How to add DKIM record for owned domain in Salesforce Marketing Cloud (SFMC)?
Summary
What email marketers say13Marketer opinions
Email marketer from Super User shares that DKIM records are added to DNS records and can be used for multiple different systems that are setup. These are assigned with unique names (selectors).
Marketer from Email Geeks explains the DKIM-signing process, mentioning that email sent with a DKIM domain needs to be signed with a key pair (private and public). The private key has to be owned by the sending mail server. For SFMC to send DKIM-signed email, you must have their public key in your DNS and they must sign with their private key.
Email marketer from Medium notes DKIM (DomainKeys Identified Mail) is an email authentication technique that allows the receiver to verify that an email was indeed sent and authorized by the owner of the domain. This is achieved through a digital signature, adding a layer of trust and security to your email communications.
Marketer from Email Geeks explains that configuring a Private Domain or a Sender Authentication Package (SAP) usually provides the necessary DKIM record.
Email marketer from SFDC Study Group suggests you can't add your own DKIM record in SFMC without SAP. Salesforce needs to manage the private key associated with DKIM for security reasons.
Email marketer from StackExchange says you can have multiple DKIM keys for a domain, which could be a solution if you have multiple email sending services. Each DKIM key will have a unique selector.
Marketer from Email Geeks explains that you can set up your own DKIM record for your domain, but you won't have SFMC's private key.

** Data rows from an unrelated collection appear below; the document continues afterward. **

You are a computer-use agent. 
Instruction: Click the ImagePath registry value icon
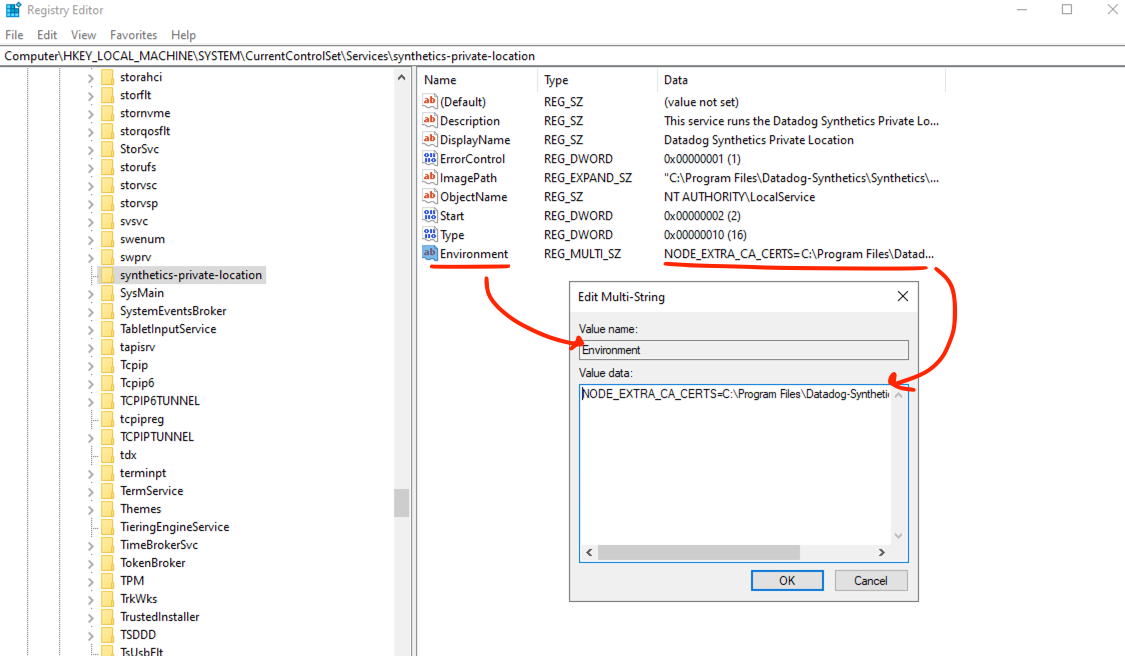(x=430, y=178)
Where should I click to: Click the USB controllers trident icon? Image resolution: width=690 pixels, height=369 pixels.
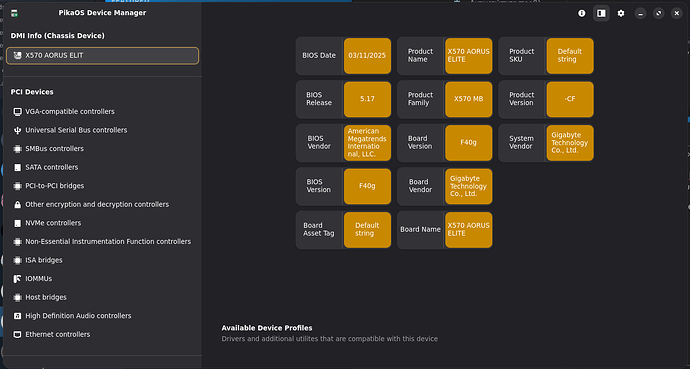coord(17,130)
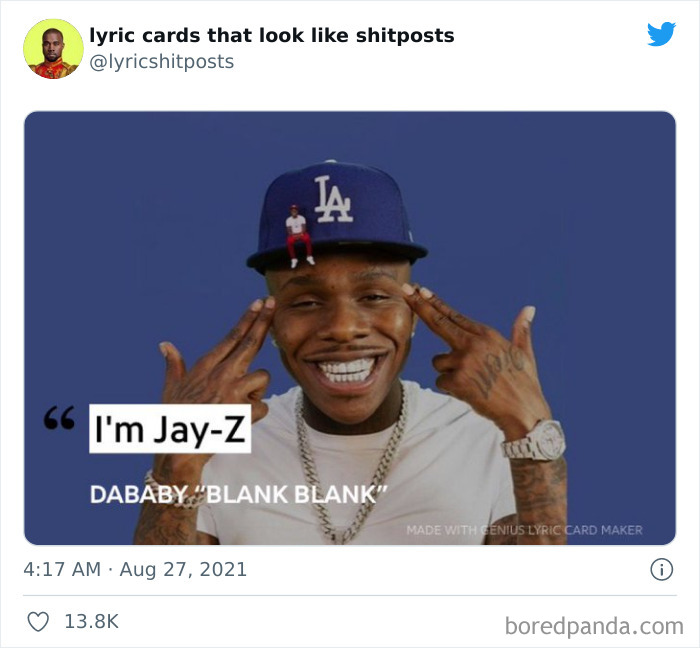Open "lyric cards that look like shitposts" name
The height and width of the screenshot is (648, 700).
pos(272,36)
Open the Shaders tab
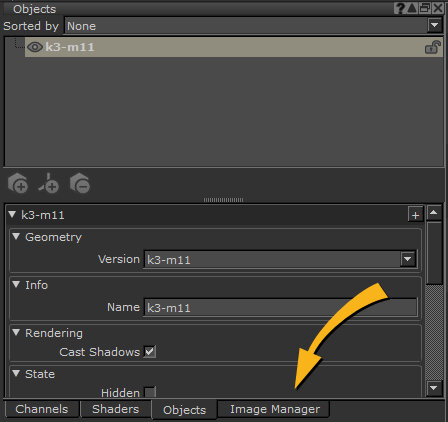448x422 pixels. tap(115, 409)
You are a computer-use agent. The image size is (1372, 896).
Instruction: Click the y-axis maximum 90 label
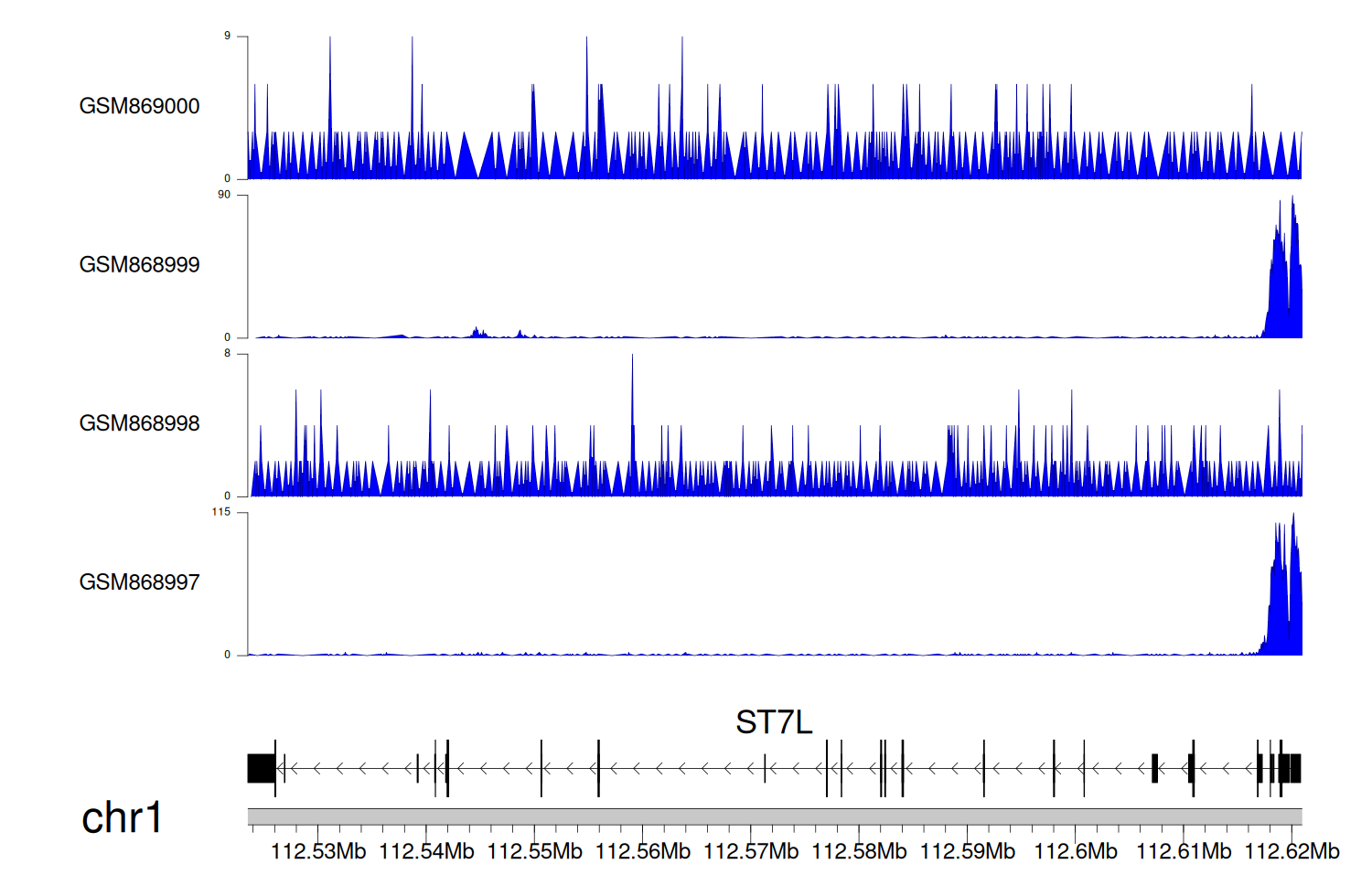point(224,195)
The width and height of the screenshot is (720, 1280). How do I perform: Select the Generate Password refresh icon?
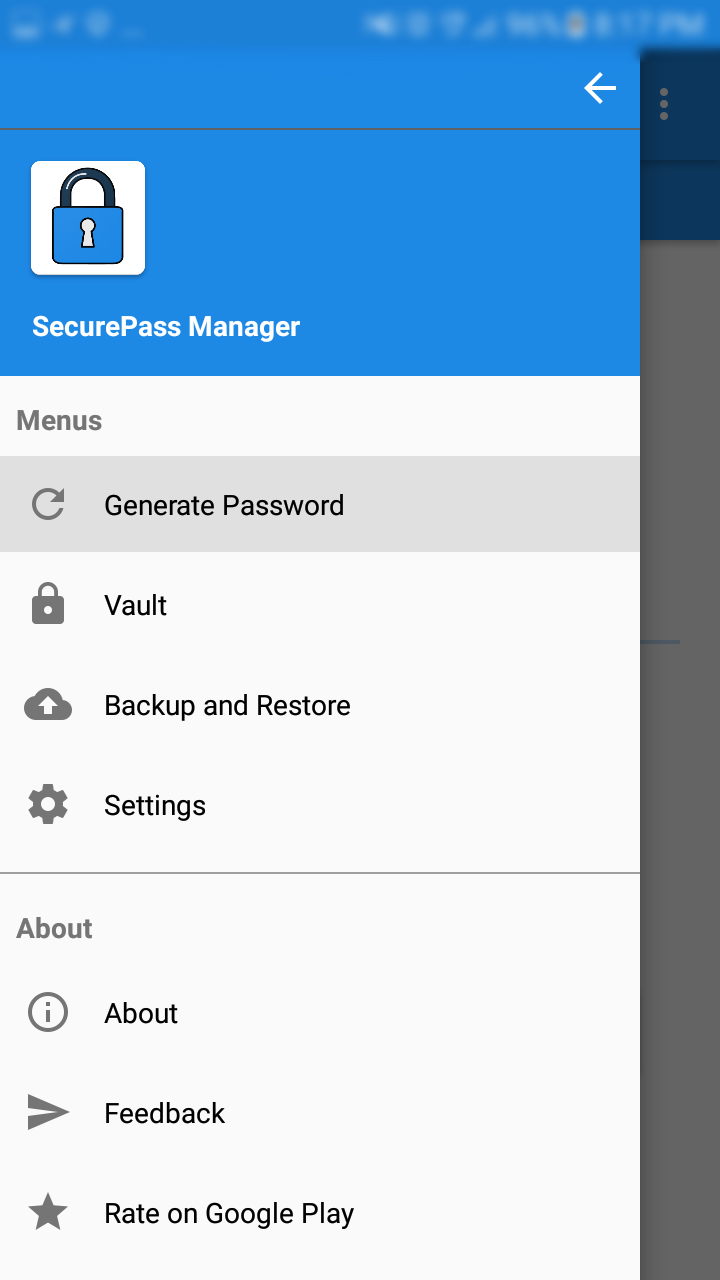coord(48,505)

Email marketer from Mailjet explains that to create a DKIM record, you'll typically need to generate a public/private key pair. The public key is added to your domain's DNS records as a TXT record, while the private key is used by the sending server to sign outgoing emails. The receiving server then uses the public key to verify the email's signature.
Marketer from Email Geeks shares his understanding that you cannot authenticate your own domains in SFMC without a Sender Authentication Package (SAP).
Marketer from Email Geeks responds that you need to ask your Account Manager to enable the Sender Authentication Package if you don't already have it.
Marketer from Email Geeks clarifies that if you want to use your own domain for DKIM with SFMC instead of SFMC's shared domain, then you must get their authentication package.
Email marketer from Salesforce Trailblazer Community explains that Salesforce Marketing Cloud generally requires a Sender Authentication Package (SAP) to properly authenticate email domains. The SAP gives you a dedicated IP, branded domain and DKIM signing. However, you need to contact your Account Executive about enabling this.
Email marketer from Reddit shares that a SAP provides the dedicated IP address as well as the DKIM authentication. Furthermore without it you are using shared IPs which can hurt your deliverability.
What the experts say1Expert opinion
Expert from Spam Resource (John Levine) explains that deploying DKIM involves generating a key pair, adding the public key to your DNS as a TXT record, and configuring your mail server to sign outgoing messages with the private key. The process also involves testing and validation to ensure it is working correctly.
What the documentation says3Technical articles
Documentation from Salesforce Help outlines setting up a private domain in Marketing Cloud. You purchase a domain, request setup with Salesforce, who will then provide DNS records (including DKIM) to configure with your domain registrar. This allows you to send emails from your own domain, improving brand recognition and deliverability.
Documentation from Salesforce Help explains that a Sender Authentication Package (SAP) is a collection of products that authenticates your email sends. It includes a dedicated IP address, branded domain for link and image wrapping, and DKIM signing. Activating SAP involves Salesforce provisioning the domain and providing CNAME records to update in your DNS.
Documentation from Salesforce Help details how to rotate DKIM keys in Marketing Cloud. Key rotation enhances security and requires generating a new DKIM key in your account and updating the DNS records. This process ensures your email continues to be properly authenticated.